## Work order
The whole set of entries is to be restated word for word.

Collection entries
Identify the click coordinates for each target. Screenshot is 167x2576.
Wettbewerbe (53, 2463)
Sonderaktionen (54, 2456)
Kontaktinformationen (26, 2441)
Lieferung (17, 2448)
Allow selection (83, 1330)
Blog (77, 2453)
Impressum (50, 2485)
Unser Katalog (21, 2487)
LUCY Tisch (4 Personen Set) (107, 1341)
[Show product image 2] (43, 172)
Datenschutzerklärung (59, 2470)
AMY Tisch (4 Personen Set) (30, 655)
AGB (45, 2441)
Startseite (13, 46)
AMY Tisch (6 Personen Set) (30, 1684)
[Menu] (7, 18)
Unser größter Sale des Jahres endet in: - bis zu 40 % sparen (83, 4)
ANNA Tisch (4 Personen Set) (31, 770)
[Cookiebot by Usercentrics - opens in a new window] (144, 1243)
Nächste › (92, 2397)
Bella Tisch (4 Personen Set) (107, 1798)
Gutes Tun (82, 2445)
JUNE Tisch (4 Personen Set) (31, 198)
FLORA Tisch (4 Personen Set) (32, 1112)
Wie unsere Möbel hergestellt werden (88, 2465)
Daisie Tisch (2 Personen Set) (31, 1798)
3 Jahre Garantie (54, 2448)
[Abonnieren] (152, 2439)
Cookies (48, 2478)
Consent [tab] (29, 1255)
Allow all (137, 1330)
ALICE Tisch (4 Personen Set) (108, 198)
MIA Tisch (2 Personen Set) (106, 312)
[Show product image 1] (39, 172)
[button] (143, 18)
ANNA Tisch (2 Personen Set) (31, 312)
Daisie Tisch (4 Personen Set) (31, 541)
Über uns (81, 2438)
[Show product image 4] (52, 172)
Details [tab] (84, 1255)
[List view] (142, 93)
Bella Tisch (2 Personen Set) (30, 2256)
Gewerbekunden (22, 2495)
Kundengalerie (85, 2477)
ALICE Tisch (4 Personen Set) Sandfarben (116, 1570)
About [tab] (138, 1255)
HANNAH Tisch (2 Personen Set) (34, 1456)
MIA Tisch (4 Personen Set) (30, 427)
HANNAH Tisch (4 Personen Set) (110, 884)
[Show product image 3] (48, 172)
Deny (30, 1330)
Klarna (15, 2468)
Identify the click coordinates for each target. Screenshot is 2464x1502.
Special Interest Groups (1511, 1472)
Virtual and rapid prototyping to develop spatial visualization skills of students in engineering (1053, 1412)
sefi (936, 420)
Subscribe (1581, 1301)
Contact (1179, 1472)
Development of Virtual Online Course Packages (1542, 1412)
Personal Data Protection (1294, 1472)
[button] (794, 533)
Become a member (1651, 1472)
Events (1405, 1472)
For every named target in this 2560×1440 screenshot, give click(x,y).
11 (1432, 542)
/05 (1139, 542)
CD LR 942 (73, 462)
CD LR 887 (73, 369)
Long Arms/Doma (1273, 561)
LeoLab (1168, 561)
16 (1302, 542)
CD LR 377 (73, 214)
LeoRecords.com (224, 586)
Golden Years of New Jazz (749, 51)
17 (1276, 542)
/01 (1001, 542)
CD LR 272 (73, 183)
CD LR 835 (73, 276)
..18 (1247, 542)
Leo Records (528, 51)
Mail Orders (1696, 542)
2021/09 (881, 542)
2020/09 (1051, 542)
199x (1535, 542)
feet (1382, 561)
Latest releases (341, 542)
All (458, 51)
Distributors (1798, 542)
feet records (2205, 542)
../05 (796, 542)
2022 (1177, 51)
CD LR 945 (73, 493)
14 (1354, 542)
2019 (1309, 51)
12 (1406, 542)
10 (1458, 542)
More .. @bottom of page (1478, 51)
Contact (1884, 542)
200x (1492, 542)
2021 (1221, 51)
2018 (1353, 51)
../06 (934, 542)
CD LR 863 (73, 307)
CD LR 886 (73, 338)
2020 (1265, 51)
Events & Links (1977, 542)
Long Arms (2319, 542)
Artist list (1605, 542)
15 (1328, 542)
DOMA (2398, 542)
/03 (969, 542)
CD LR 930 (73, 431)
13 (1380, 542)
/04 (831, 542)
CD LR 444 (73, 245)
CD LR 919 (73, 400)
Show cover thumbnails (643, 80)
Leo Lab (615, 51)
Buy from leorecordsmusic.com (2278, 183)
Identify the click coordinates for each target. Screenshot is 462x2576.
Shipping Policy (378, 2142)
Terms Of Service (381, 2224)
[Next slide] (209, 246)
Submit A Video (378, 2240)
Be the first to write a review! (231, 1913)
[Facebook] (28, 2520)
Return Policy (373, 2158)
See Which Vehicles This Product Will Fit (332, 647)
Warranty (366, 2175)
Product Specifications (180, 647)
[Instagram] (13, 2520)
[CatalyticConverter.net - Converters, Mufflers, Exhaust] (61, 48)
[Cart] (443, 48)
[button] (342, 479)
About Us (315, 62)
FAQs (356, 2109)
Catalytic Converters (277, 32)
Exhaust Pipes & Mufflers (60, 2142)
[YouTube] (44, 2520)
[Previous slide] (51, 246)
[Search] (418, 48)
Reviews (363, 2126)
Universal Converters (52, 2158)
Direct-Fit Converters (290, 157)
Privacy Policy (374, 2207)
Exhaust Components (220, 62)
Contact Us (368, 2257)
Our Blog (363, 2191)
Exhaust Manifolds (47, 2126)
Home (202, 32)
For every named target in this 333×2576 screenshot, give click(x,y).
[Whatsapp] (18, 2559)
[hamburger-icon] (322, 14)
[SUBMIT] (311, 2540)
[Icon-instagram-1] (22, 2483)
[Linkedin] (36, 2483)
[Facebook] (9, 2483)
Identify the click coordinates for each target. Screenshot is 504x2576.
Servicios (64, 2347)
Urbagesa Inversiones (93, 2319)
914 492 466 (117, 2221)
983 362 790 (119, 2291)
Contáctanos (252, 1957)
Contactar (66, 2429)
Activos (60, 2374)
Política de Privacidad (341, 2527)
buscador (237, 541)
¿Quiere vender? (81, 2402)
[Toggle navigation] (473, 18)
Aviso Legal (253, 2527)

## Exercise output
Identify the click coordinates for each target. Screenshot is 167x2576.
Wettbewerbe (53, 2463)
Sonderaktionen (54, 2456)
Kontaktinformationen (26, 2441)
Lieferung (17, 2448)
Allow selection (83, 1330)
Blog (77, 2453)
Impressum (50, 2485)
Unser Katalog (21, 2487)
LUCY Tisch (4 Personen Set) (107, 1341)
[Show product image 2] (43, 172)
Datenschutzerklärung (59, 2470)
AMY Tisch (4 Personen Set) (30, 655)
AGB (45, 2441)
Startseite (13, 46)
AMY Tisch (6 Personen Set) (30, 1684)
[Menu] (7, 18)
Unser größter Sale des Jahres endet in: - bis zu 40 % sparen (83, 4)
ANNA Tisch (4 Personen Set) (31, 770)
[Cookiebot by Usercentrics - opens in a new window] (144, 1243)
Nächste › (92, 2397)
Bella Tisch (4 Personen Set) (107, 1798)
Gutes Tun (82, 2445)
JUNE Tisch (4 Personen Set) (31, 198)
FLORA Tisch (4 Personen Set) (32, 1112)
Wie unsere Möbel hergestellt werden (88, 2465)
Daisie Tisch (2 Personen Set) (31, 1798)
3 Jahre Garantie (54, 2448)
[Abonnieren] (152, 2439)
Cookies (48, 2478)
Consent [tab] (29, 1255)
Allow all (137, 1330)
ALICE Tisch (4 Personen Set) (108, 198)
MIA Tisch (2 Personen Set) (106, 312)
[Show product image 1] (39, 172)
[button] (143, 18)
ANNA Tisch (2 Personen Set) (31, 312)
Daisie Tisch (4 Personen Set) (31, 541)
Über uns (81, 2438)
[Show product image 4] (52, 172)
Details [tab] (84, 1255)
[List view] (142, 93)
Bella Tisch (2 Personen Set) (30, 2256)
Gewerbekunden (22, 2495)
Kundengalerie (85, 2477)
ALICE Tisch (4 Personen Set) Sandfarben (116, 1570)
About [tab] (138, 1255)
HANNAH Tisch (2 Personen Set) (34, 1456)
MIA Tisch (4 Personen Set) (30, 427)
HANNAH Tisch (4 Personen Set) (110, 884)
[Show product image 3] (48, 172)
Deny (30, 1330)
Klarna (15, 2468)
Identify the click coordinates for each target. Screenshot is 2464x1502.
Special Interest Groups (1511, 1472)
Virtual and rapid prototyping to develop spatial visualization skills of students in engineering (1053, 1412)
sefi (936, 420)
Subscribe (1581, 1301)
Contact (1179, 1472)
Development of Virtual Online Course Packages (1542, 1412)
Personal Data Protection (1294, 1472)
[button] (794, 533)
Become a member (1651, 1472)
Events (1405, 1472)
For every named target in this 2560×1440 screenshot, give click(x,y).
11 (1432, 542)
/05 (1139, 542)
CD LR 942 (73, 462)
CD LR 887 (73, 369)
Long Arms/Doma (1273, 561)
LeoLab (1168, 561)
16 (1302, 542)
CD LR 377 (73, 214)
LeoRecords.com (224, 586)
Golden Years of New Jazz (749, 51)
17 (1276, 542)
/01 (1001, 542)
CD LR 272 (73, 183)
CD LR 835 (73, 276)
..18 (1247, 542)
Leo Records (528, 51)
Mail Orders (1696, 542)
2021/09 (881, 542)
2020/09 (1051, 542)
199x (1535, 542)
feet (1382, 561)
Latest releases (341, 542)
All (458, 51)
Distributors (1798, 542)
feet records (2205, 542)
../05 (796, 542)
2022 (1177, 51)
CD LR 945 (73, 493)
14 (1354, 542)
2019 (1309, 51)
12 (1406, 542)
10 (1458, 542)
More .. @bottom of page (1478, 51)
Contact (1884, 542)
200x (1492, 542)
2021 (1221, 51)
2018 (1353, 51)
../06 (934, 542)
CD LR 863 (73, 307)
CD LR 886 (73, 338)
2020 (1265, 51)
Events & Links (1977, 542)
Long Arms (2319, 542)
Artist list (1605, 542)
15 (1328, 542)
DOMA (2398, 542)
/03 (969, 542)
CD LR 930 (73, 431)
13 (1380, 542)
/04 (831, 542)
CD LR 444 (73, 245)
CD LR 919 (73, 400)
Show cover thumbnails (643, 80)
Leo Lab (615, 51)
Buy from leorecordsmusic.com (2278, 183)
Identify the click coordinates for each target. Screenshot is 462x2576.
Shipping Policy (378, 2142)
Terms Of Service (381, 2224)
[Next slide] (209, 246)
Submit A Video (378, 2240)
Be the first to write a review! (231, 1913)
[Facebook] (28, 2520)
Return Policy (373, 2158)
See Which Vehicles This Product Will Fit (332, 647)
Warranty (366, 2175)
Product Specifications (180, 647)
[Instagram] (13, 2520)
[CatalyticConverter.net - Converters, Mufflers, Exhaust] (61, 48)
[Cart] (443, 48)
[button] (342, 479)
About Us (315, 62)
FAQs (356, 2109)
Catalytic Converters (277, 32)
Exhaust Pipes & Mufflers (60, 2142)
[YouTube] (44, 2520)
[Previous slide] (51, 246)
[Search] (418, 48)
Reviews (363, 2126)
Universal Converters (52, 2158)
Direct-Fit Converters (290, 157)
Privacy Policy (374, 2207)
Exhaust Components (220, 62)
Contact Us (368, 2257)
Our Blog (363, 2191)
Exhaust Manifolds (47, 2126)
Home (202, 32)
For every named target in this 333×2576 screenshot, give click(x,y).
[Whatsapp] (18, 2559)
[hamburger-icon] (322, 14)
[SUBMIT] (311, 2540)
[Icon-instagram-1] (22, 2483)
[Linkedin] (36, 2483)
[Facebook] (9, 2483)
Identify the click coordinates for each target. Screenshot is 504x2576.
Servicios (64, 2347)
Urbagesa Inversiones (93, 2319)
914 492 466 (117, 2221)
983 362 790 (119, 2291)
Contáctanos (252, 1957)
Contactar (66, 2429)
Activos (60, 2374)
Política de Privacidad (341, 2527)
buscador (237, 541)
¿Quiere vender? (81, 2402)
[Toggle navigation] (473, 18)
Aviso Legal (253, 2527)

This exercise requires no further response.